• EXCERTO:
Mais referiu que ainda que se entendesse que estava em causa uma situação de omissão da cláusula 94.ª quanto ao cálculo a efetuar, por via da integração, teria de se aplicar igualmente o método constante da segurança social.
Por fim, alegou que o entendimento da cláusula 94.ª invocado pelo Autor é materialmente inconstitucional, por violar o disposto no art. 63.º, n.º 4, da Constituição da República Portuguesa.
O Autor veio apresentar resposta ao parecer junto pelo Réu.
Tendo em audiência de julgamento chegado as partes a acordo sobre a matéria de facto provada, foi pelas partes prescindida a realização de produção de prova testemunhal.
Posteriormente, em 10-05-2023, foi proferida sentença, na qual foi fixado o valor da ação em €30.000,01, e cujo teor decisório foi o seguinte:
Pelo exposto, e nos termos das disposições legais supra mencionadas, o tribunal julga a acção totalmente procedente por provada e, em consequência, condena o Réu Banco BPI, S.A.:
a) a reconhecer ao A. o direito a receber a pensão completa do Centro Nacional de Pensões, deduzida do valor correspondente à percentagem de 25 % (vinte e cinco porcento), correspondente a 4 (quatro) anos de descontos para a Segurança Social enquanto trabalhador bancário;
b) a pagar ao A. o valor correspondente a 5.942,79 € (cinco mil, novecentos e quarenta e dois euros e setenta e nove cêntimos) a título de capital, acrescido de 188,29 € (cento e oitenta e oito euros e vinte e nove cêntimos) a título de juros de mora, no total de 6.131,08 € (seis mil cento e trinta e um euros e oito cêntimos), valor onde se encontram englobados os respectivos subsídios de férias e de Natal acrescida dos juros vencidos e vincendos até integral pagamento do valor em dívida.

• INSTRUÇÕES:
1. Indique todos os valores em euros que aparecem no excerto sobre a ação contra o Banco BPI.
2. Traduza para inglês a seguinte frase do excerto: "O Autor veio apresentar resposta ao parecer junto pelo Réu."
3. Dê continuidade ao excerto sobre a sentença proferida contra o Banco BPI, começando logo após a última alínea apresentada.

Entradas de localização de itens:
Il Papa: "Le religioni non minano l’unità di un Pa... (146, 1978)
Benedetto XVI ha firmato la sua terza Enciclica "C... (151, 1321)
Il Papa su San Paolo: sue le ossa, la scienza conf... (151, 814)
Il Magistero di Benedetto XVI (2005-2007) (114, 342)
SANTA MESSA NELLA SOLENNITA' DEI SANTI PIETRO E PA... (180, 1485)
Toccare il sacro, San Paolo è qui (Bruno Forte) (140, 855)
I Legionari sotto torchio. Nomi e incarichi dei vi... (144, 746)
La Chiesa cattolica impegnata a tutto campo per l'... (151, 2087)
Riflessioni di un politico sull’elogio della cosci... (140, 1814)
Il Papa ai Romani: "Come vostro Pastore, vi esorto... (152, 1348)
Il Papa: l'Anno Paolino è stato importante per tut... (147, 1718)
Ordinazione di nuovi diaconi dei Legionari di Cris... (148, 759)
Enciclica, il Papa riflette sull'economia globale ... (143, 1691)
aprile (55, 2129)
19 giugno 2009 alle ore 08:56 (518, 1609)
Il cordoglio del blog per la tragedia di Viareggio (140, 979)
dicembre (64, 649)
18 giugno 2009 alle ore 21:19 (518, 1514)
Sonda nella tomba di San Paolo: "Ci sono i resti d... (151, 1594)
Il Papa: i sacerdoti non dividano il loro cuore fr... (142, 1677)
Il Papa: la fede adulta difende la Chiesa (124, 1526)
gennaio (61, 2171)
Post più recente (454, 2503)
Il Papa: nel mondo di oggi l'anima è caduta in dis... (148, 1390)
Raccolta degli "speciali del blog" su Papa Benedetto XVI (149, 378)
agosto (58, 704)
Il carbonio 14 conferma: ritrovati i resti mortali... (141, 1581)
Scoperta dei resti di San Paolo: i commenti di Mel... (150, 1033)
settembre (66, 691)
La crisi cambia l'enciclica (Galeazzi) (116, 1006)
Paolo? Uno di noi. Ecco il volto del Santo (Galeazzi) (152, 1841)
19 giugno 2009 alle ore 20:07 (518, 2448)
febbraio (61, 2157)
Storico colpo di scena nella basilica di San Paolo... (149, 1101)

• RESPOSTAS ESCRITAS:
1.
€30.000,01
5.942,79 €
188,29 €
6.131,08 €

2. The Plaintiff submitted a reply to the opinion filed by the Defendant.

3.
c) a aplicar uma regra pro-rata temporis ou regra de três simples pura no apuramento da parte da pensão do CNP a entregar ao Banco, respeitante aos descontos efectuados pelo A. para a Segurança Social enquanto trabalhador bancário;
d) a pagar ao A. todas as quantias que ilicitamente venha a reter da pensão do CNP pela não aplicação da regra descrita em c), até trânsito em julgado da sentença ou efectivo e real pagamento do devido, acrescidas de juros de mora vincendos.
e) nas custas do processo.
*
Registe e Notifique.
Não se conformando com a sentença, veio o Réu “Banco BPI, S.A.” interpor recurso de apelação, terminando as suas alegações com as conclusões que se seguem:
1. A interpretação das cláusulas regulativas de convenção coletiva de trabalho deve fazer-se de acordo com as regras de interpretação da lei, em particular de acordo com o disposto no artigo 9.º do Código Civil, como vem sendo entendimento da Jurisprudência, como recentemente foi defendido no Acórdão do Supremo Tribunal de Justiça n.º 1/2019, publicado no Diário da República, 1.ª série, n.º 55, de 19 de Março de 2019.
2. Na INTERPRETAÇÃO da cláusula 136.º do ACT do setor bancário deve, pois, atender-se aos seus elementos literal, sistemático, histórico e teleológico.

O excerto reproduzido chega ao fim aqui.